■ RETO 1
En la columna de opinión «Vicente y El Quelite», ¿qué género toma el idioma como globalizador cuando un enunciado se refiere a ambos géneros?
■ RETO 2
Enumera todas las hazañas que, según la columna de opinión «Vicente y El Quelite», realizan las supermujeres olvidadas.
■ RETO 3
Prosigue la columna de opinión «Vicente y El Quelite» a partir de su última oración.

■ TEXTO DADO
= = = = =

Sin tacto

OPINION

 

Vicente y El Quelite

Por Sergio González Levet

La verdad es que el mundo está lleno de héroes de toda laya. Lo que pasa es que
como sociedad solamente nos ocupamos de cierta clase de campeones, y muchas
veces olvidamos a los superhombres que hacen hazañas tan tremendas como ser
buenos trabajadores, ser responsables o simplemente ser buenos padres de
familia.
Con eso de la característica de nuestro idioma, que toma el género masculino
como el globalizador cuando en un enunciado nos referimos tanto a ése como al
femenino, debo extender lo dicho en el párrafo anterior y decir también que:
El mundo está lleno de heroínas de toda laya. Lo que pasa es que como
sociedad sólo nos ocupamos de cierta clase de campeonas, y muchas veces
olvidamos a las supermujeres que hacen hazañas tan tremendas como ser
buenas trabajadoras, ser responsables y ser buenas madres de familia.

= = = = =

■ INFORMACIÓN PROPORCIONADA
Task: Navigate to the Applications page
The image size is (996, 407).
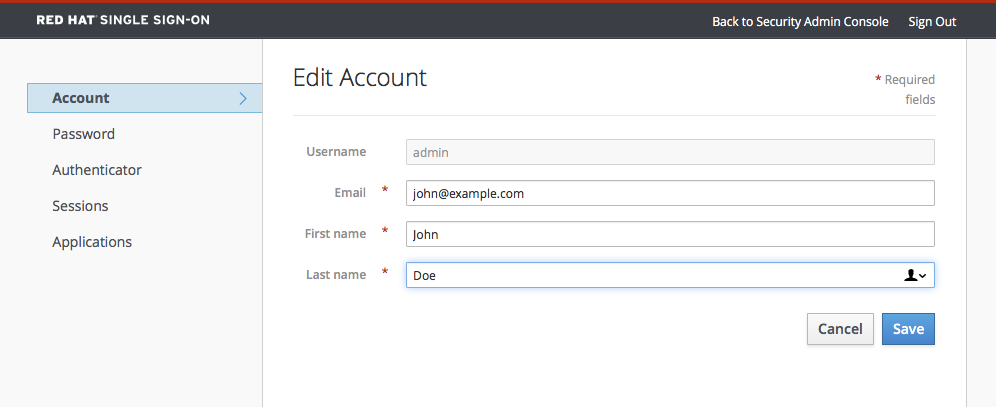Action: coord(92,242)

= = = = =

■ RESULTADO ESPERADO 1
El género masculino.

■ RESULTADO ESPERADO 2
- Ser buenas trabajadoras
- Ser responsables
- Ser buenas madres de familia

■ RESULTADO ESPERADO 3
Hoy me cuesta decir que uno de esos héroes pasó a mejor vida apenas antier,
en Misantla, su pueblo y el mío, y que sus muchos amigos que lo queríamos
estamos llorando por él.
Me refiero a Vicente Romero, que fue el referente máximo de la gastronomía de
Misantla, y eso que el pueblo está lleno de sabores que han impactado en todo el
mundo.
En 1973, hace 49 años, Chente inició el negocio con una modesta garnachería
en la calle Morelos; modesta, pero soberbia en la preparación de antojitos que
nacían bajo las manos mágicas de su esposa, María Reyes Contreras (me
conduelo contigo, Mary, en esta hora difícil). Todos los que vivíamos entonces en
ese terruño fuimos sus clientes, pues no nos atraían irremisiblemente los olores
magníficos de la cocina queliteña; nos hechizaban las pasmosas mixturas de masa, manteca, frijol y chile que terminaban en el plato convertidas en magia para
las gustativas impresionadas de los clientes.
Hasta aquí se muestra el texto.